ÇEKİRGE HESABI  

Posted by basketçi


Hesap gayet basit, çekirge bir sıçrar iki sıçrar üçüncüde küüt diye yere çakılırmış. Mario Kasun’suz Efes Pilsen de zar zor ama bileğinin hakkı ile kazandığı iki maçtan sonra bu kez maçın sonunu getiremedi.
Efes Pilsen maçın genelinde tam sahada, ikili sıkıştırmalı baskıyı tercih etti. Yunan ekibinin oyun kurucuları her pozisyonda bu baskıyı dikine geçip yararak pota altına kadar inip adeta ikiye bir hücum ettiler, yani uzunu üzerlerine çekip boş pası pota altına indirdiler. Uzun oyuncularda Efes Pilsen kısalarının kayarak yardıma gelip pas arası ve yardım yapmamalarından dolayı her pozisyonu; ya smaç atarak ya bomboş sayı atarak ya da basket faul çıkartarak bitirdiler. Bu derece baskılı oynamayı seçen büyük koç Ergin Ataman neden Sinan Güler’e daha fazla şans vermiyor anlayamıyorum. Bence her maça Sinan ile başlamalı ve ona uzun süreler vermeli.
Kerem Gönlüm’ün adeta cengâver gibi direnmesine Kaya ve Kakiouzis yardım etmeyince pota altında hep yenildik. Geride kalan üç maça baktığımız da Mario Kasun’un yokluğunun Efes Pilsen’i oldukça zayıflattığını gördük. Panionios takımı asla Efes Pilsen kalibresinde bir takım değil. Bu maçta aldığımız yengiyi ileride çok fazla arayacağız Mario Kasun’un sakatlığı dolayısı ile getirilen Amerikalı pivot Dwyane Jones bu maçta az bir şey katkı verseydi bu maçı kazanabilirdik ama katkı bir yana yaptığı saçma sapan faullere öyle bir centilmenliğe aykırı faul ekledi ki gözlerimize inanamadık. Demek ki Avrupa kuralları ona fazla anlatılmamış. Dwyane Jones katkı yapmazsa Efes Pilsen’in işi çok zor.

▶ [Sağlanan Malzeme]:

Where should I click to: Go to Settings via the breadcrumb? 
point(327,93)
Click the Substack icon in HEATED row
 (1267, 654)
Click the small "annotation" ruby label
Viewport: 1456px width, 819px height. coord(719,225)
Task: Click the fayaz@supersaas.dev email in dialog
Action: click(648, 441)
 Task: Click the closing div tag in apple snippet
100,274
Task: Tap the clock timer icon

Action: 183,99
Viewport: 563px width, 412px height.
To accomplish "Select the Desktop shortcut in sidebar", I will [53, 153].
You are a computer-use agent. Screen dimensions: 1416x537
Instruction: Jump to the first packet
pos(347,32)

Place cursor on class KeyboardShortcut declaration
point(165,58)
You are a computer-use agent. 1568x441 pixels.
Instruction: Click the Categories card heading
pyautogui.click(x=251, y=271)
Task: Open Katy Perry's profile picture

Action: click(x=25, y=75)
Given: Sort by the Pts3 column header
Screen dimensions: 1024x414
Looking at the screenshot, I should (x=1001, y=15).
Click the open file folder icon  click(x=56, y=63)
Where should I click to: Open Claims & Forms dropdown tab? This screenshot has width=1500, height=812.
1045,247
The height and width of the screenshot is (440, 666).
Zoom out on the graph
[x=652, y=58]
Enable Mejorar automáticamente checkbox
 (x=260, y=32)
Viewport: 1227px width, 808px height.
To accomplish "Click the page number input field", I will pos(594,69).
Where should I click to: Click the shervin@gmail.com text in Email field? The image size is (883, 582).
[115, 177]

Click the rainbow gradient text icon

▶ [Amaç]: Efes Pilsen maçını konu alan metinden "Hesap gayet basit, çekirge" ifadesiyle başlayıp "maçın sonunu getiremedi." ifadesiyle biten bölümü hiçbir değişiklik yapmadan yazınız. Yalnızca metinde yer alan bilgilerden yararlanınız.

▶ [Yazılı Yanıt]:
Hesap gayet basit, çekirge bir sıçrar iki sıçrar üçüncüde küüt diye yere çakılırmış. Mario Kasun’suz Efes Pilsen de zar zor ama bileğinin hakkı ile kazandığı iki maçtan sonra bu kez maçın sonunu getiremedi.